• Tips on Developing a Research Question


    A research question is a query about something that is unknown or understudied. Developing a research question is an important step of the scientific method. Scientists typically develop research questions through observation and investigation of prior research studies. There are several tips on developing good research questions that involve focusing on five critical components. These include importance, novelty, feasibility, thoughtfully considering implications, and passion.


    The first component of developing a research question is importance. A good research question addresses a meaningful gap in a scientist’s field. One might want to address age-related changes in health and longevity in humans. For example, the research question may involve the role of certain sociocultural beliefs in health behaviors for a specific age group. A scientist might ask, “Are there age-related differences in beliefs about self-care and work ethic that are associated with survival to old age?” This research question is important because the answer could elucidate whether longevity is tied to certain beliefs, providing newfound knowledge about human life.

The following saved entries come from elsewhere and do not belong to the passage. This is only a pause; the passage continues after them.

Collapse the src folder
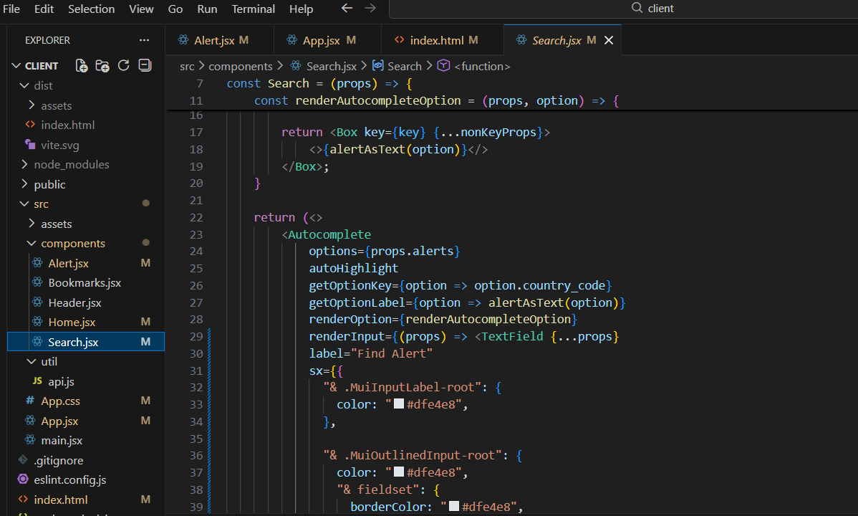Image resolution: width=858 pixels, height=516 pixels. point(24,204)
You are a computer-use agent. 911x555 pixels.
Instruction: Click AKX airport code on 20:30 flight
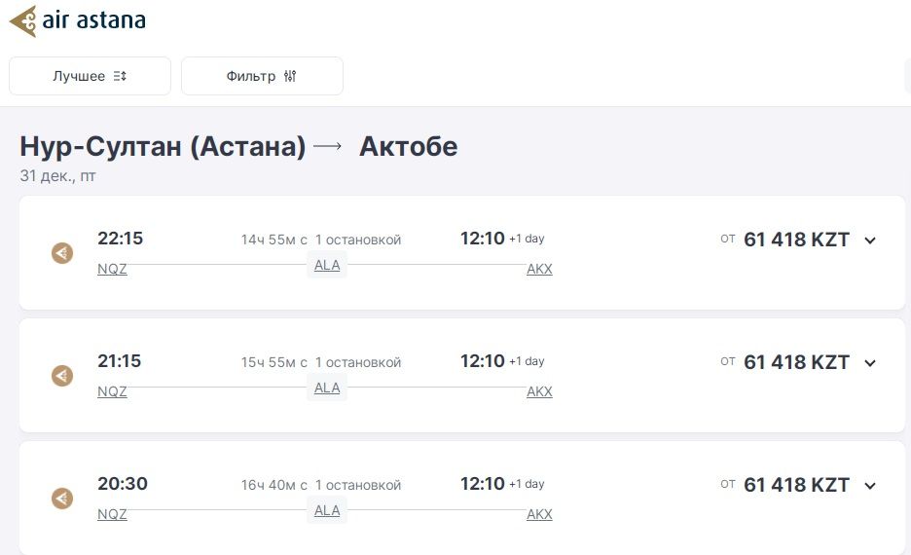[539, 515]
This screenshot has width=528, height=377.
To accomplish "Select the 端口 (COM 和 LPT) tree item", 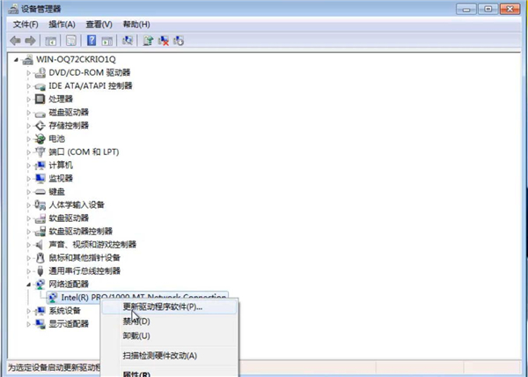I will (x=84, y=152).
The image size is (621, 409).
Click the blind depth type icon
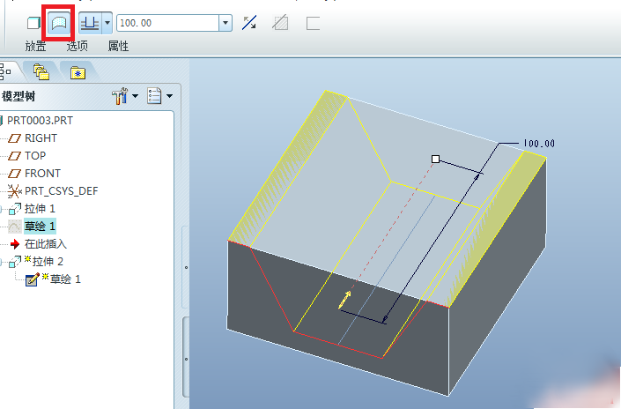(x=90, y=23)
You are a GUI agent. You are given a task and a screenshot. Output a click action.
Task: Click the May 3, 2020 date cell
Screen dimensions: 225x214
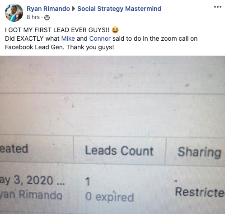(32, 181)
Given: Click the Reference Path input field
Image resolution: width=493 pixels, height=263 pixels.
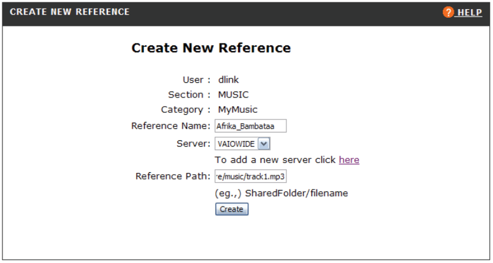Looking at the screenshot, I should (250, 177).
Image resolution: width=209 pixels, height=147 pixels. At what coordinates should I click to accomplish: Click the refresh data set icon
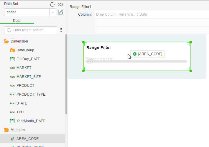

    Important research questions explore an issue that will provide information with either intellectual or practical merit. The example given above refers to a practical use case. An improved understanding of associations among age, self-care, work ethic, and longevity may contribute to the development of interventions tailored to specific groups to help them have better lives. However, a good research question may provide no practical application but offers intellectual discovery. For example, a mathematician might ask about the topological complexities of a certain shape and how to map them numerically. A linguist might examine the phonetic representation of words in several languages and dialects. While these areas of study may have no practical application for improving life, they can still yield important research questions.


    The second component of developing a research question is novelty. It is not sufficient for a research question to be important. If everyone has the same research question, even if it is important, nothing new will be contributed to the scientific field. The research question should involve an idea that has not been repeatedly tested. While testing the reproducibility of prior study results is important, developing a research question often involves innovation. To develop a novel research question, scientists conduct comprehensive literature reviews. They search and read academic publications related to their research ideas to refine their question and understand previous studies. Scientists develop novel questions using information from previous studies. For example, there may be existing research on self-care and longevity in adults residing in European countries but no studies on age-related differences in these associations in the United States. The scientists may use ideas from previously published literature on European adults to develop similar, but distinct, research questions on North American adults. A good research question will add new information to the body of scientific literature.


    The third component of developing a research question is feasibility. Developing a good research question involves thinking about a problem that can be solved with the resources available in a reasonable amount of time. For example, if a scientist is interested in age-related changes in beliefs about self-care and longevity, her primary focus may be on middle-aged and older adults, not adolescents. Studying longitudinal change from childhood to old age would take a long time and a considerable amount of resources (e.g., research staff to manage the study). A research question about beliefs across the human lifespan would not be feasible for an initial research study. When scientists develop a research question, they should consider the necessary resources and expected timeline to answer the question. Research often happens in small, incremental steps. A research question does not have to be grand to be good.


    The fourth component of developing a research question is thoughtful consideration of the implications of the research question. The outcomes of a proposed research question are important to consider. When scientists develop research questions, they should think about the potential implications of the answer. In other words, what will the answer to the research question mean for the scientific field and for others whom the results may affect? For example, if the question involves how beliefs about self-care and work ethic are associated with longevity in North American adults, the answer (i.e., results) might have important implications about work habits and how they relate to mortality. In this case, the scientists might want to think about the next steps of their research. For example, the answers to their research question may influence policy decisions and intervention methods to help people age better. Developing a research question should involve thoughtful consideration of the possible results.


    The fifth component of developing a research question is passion, an undervalued and important aspect of research. Conducting research is no simple feat. Even answering research questions that are feasible can last for extended periods. Completing a research study may take anywhere from several months to several years. Research is highly involved. It often requires reading academic texts, collaborating with peers, collecting data, performing analyses, and writing (and rewriting) the results of the study to communicate them with others. Without passion for the research topic, the work will feel draining. Scientists should choose to study a topic that they are interested in, excited about, nearly obsessed with, and find joy in pursuing. Scientists who are passionately invested in answering their research questions maintain the endurance to complete their research studies and continue asking questions that are important, novel, and feasible while having thoughtfully considered the implications of their research.


    Research is about answering questions and thereby creating knowledge. Some tips for developing research questions involve focusing on five critical components, including importance, novelty, feasibility, thoughtfully considering implications, and passion. Good research questions often result in grant funding, research studies, and academic publications and presentations. Interestingly, research questions then lead to additional questions and follow-up studies. The cycle continues as questions are asked, answered, and iteratively refined. The body of scientific literature starts by developing a good research question.